President Obama, in his weekly radio and Internet address, is sharply criticizing the ruling, calling it devastating to the public interest.





"This ruling opens the floodgates for an unlimited amount of special interest money into our democracy," he said.  "It gives the special interest lobbyists new leverage to spend millions on advertising to persuade elected officials to vote their way, or to punish those who do not."


Mr. Obama says the ruling is a powerful blow to his administration's efforts to rein in corporate influence, and will further hinder his efforts to reform the U.S. health care system.


"It will make it more difficult to pass common-sense laws to promote energy independence because even foreign entities would be allowed to mix in our elections," he added.  "It would give the health insurance industry even more leverage to fend off reforms that would protect patients."


The president says he will prepare legislation to blunt the effects of the high court ruling.

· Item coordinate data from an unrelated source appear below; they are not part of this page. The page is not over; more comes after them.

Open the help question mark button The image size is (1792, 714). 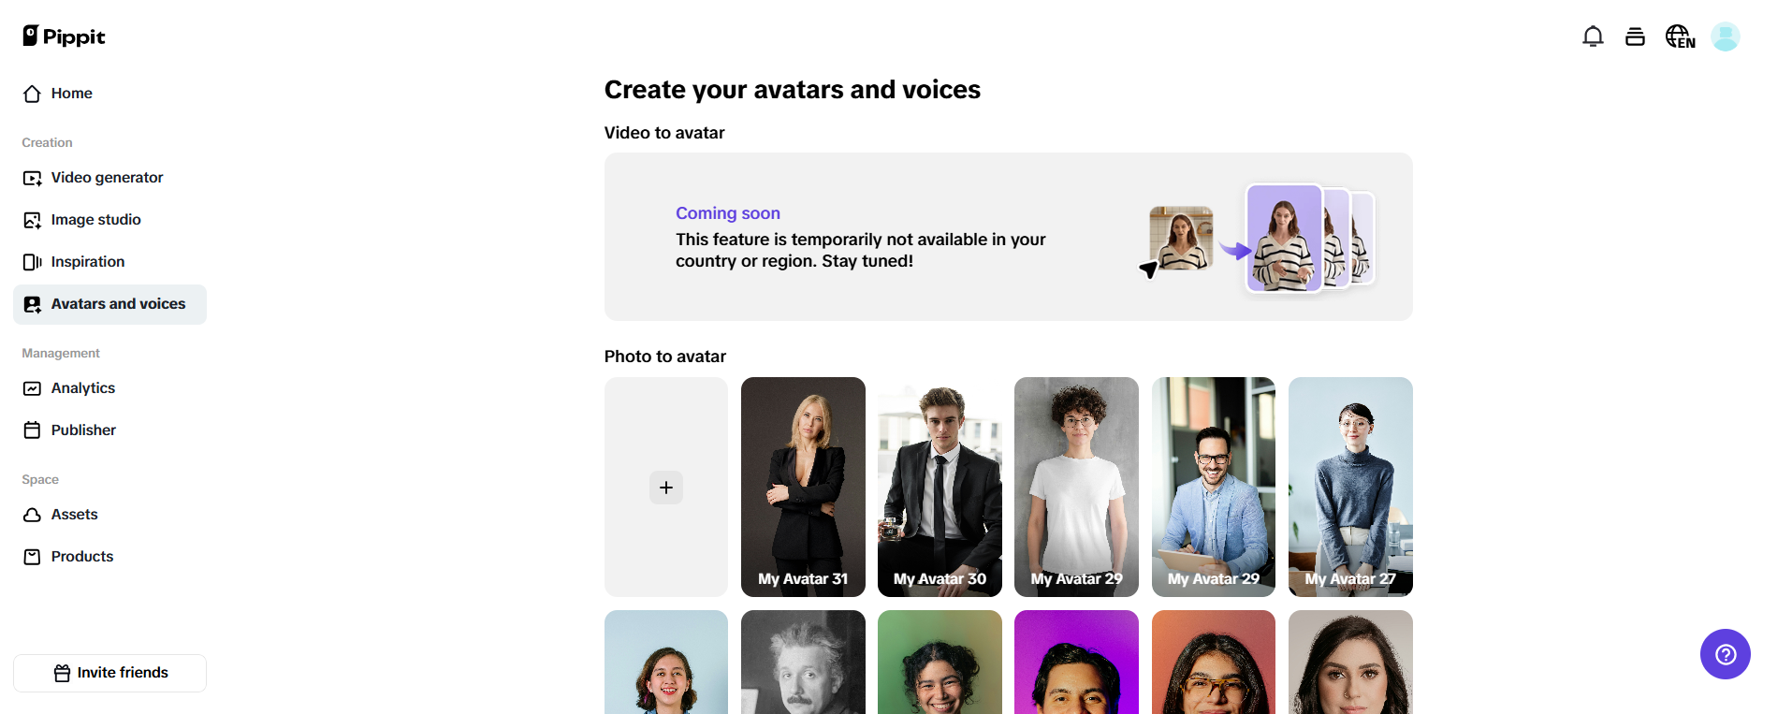1725,654
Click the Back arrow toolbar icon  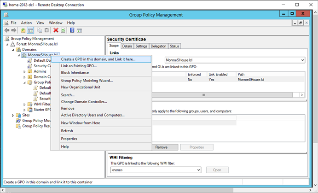(x=7, y=30)
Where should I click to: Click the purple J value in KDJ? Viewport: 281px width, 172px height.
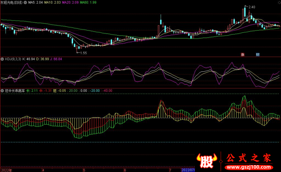tap(55, 59)
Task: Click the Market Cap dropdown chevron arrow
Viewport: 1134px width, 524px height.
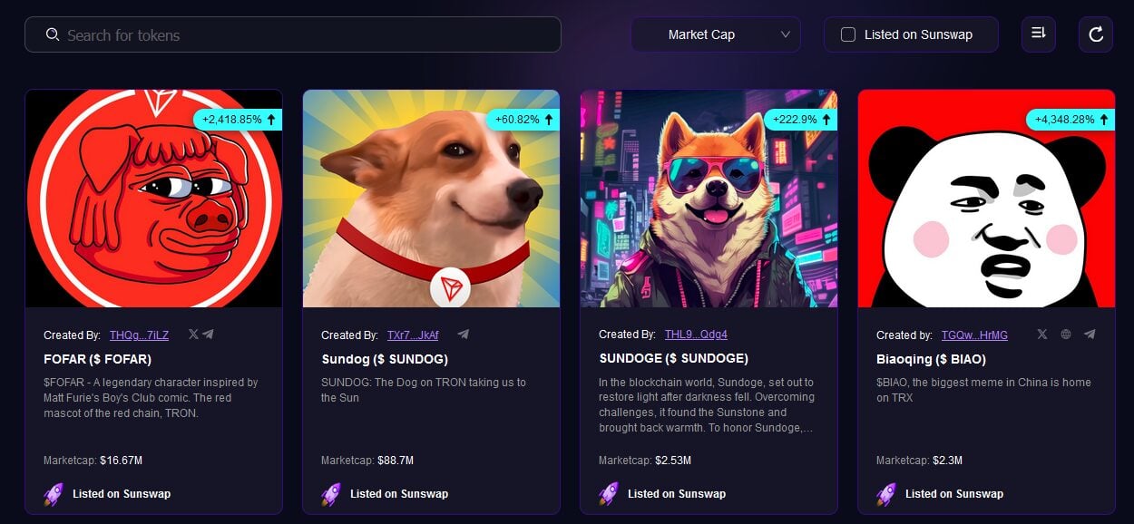Action: [x=786, y=34]
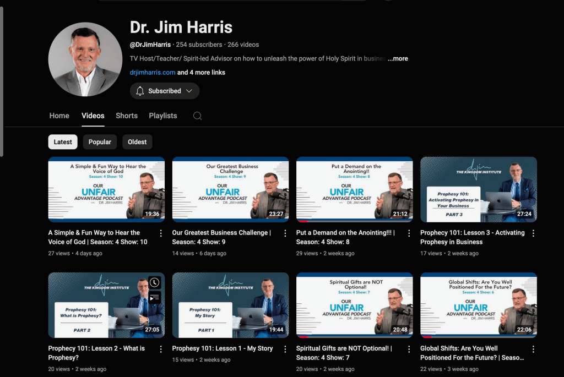Click the channel search magnifier icon

tap(197, 116)
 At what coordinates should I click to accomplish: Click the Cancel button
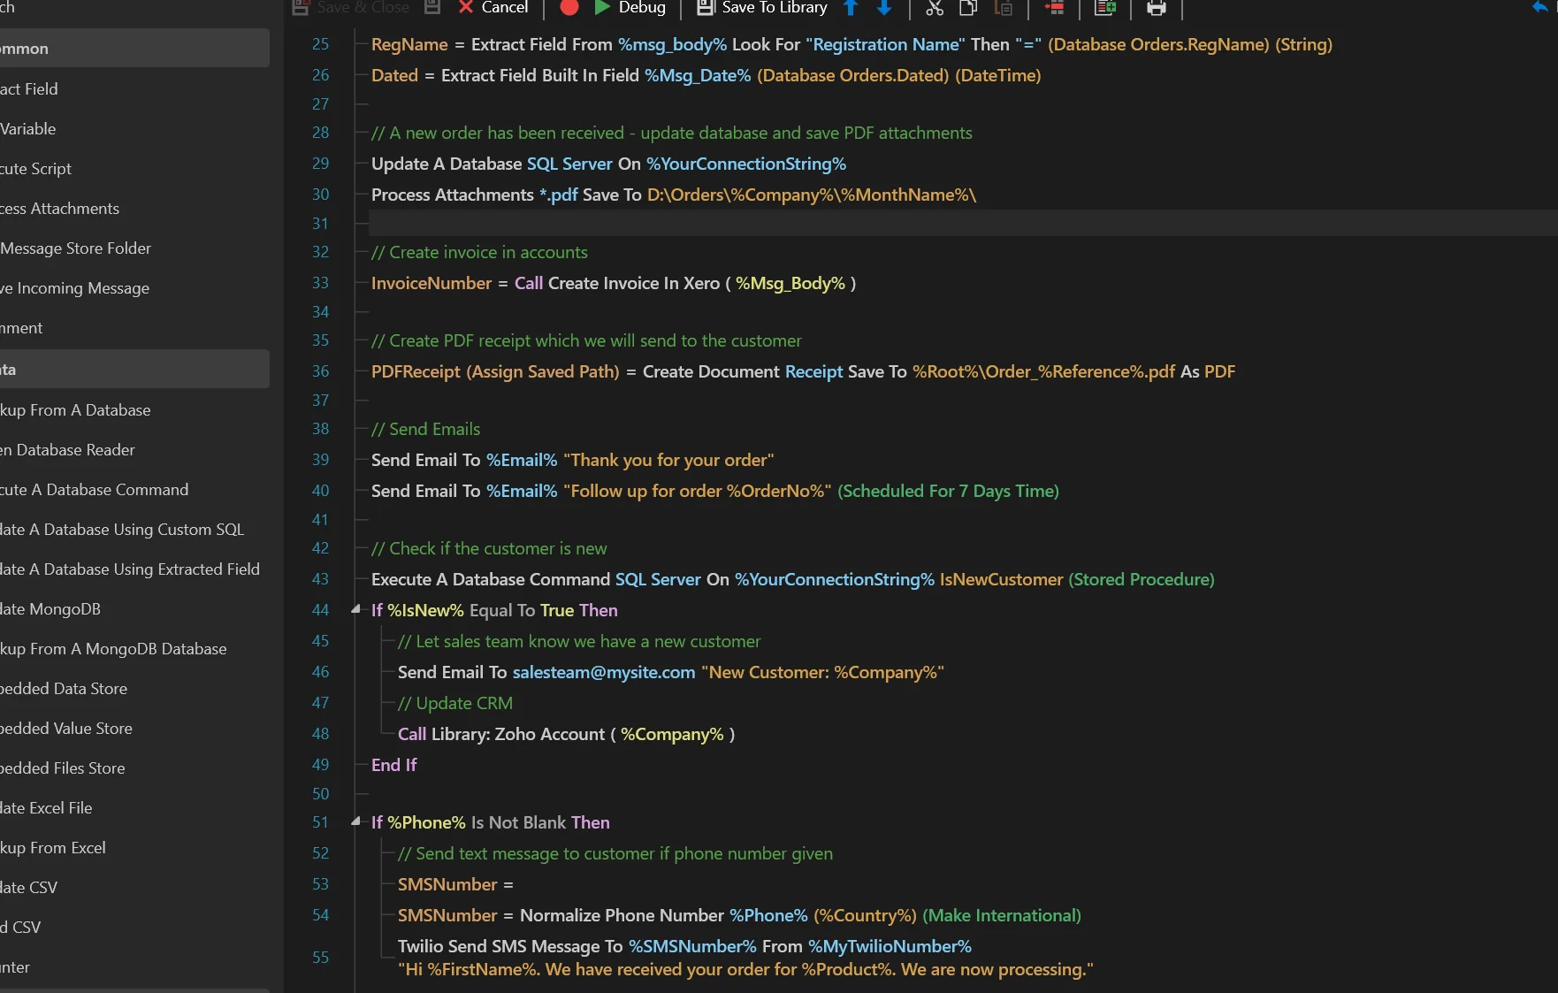coord(492,8)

"When this ruling came down, I instructed my administration to get to work immediately with members of Congress willing to fight for the American people to develop a forceful, bipartisan response to this decision," he said.  "We have begun that work, and it will be a priority for us until we repair the damage that has been done."


The Supreme Court decision was Mr. Obama's second political setback of the week.  On Tuesday, voters in the Northeastern state of Massachusetts elected a Republican, Scott Brown, to fill a Senate seat which Democrats had held for decades.  The loss is seen as a serious blow to the president's health care reform effort.


In the Republican Party's weekly message, House of Representatives Minority Leader John Boehner says Mr. Obama's focus on health reform is making the nation's 10 percent unemployment rate worse.


"My home state of Ohio has endured nine straight months of double-digit unemployment, and for the better part of those nine months, Democrats in Washington have been focused on this government takeover of health care that working families just cannot afford and want nothing to do with," he said.


Boehner says with the president's health care initiative in danger, Democrats on Capitol Hill will probably make crooked deals and buy votes.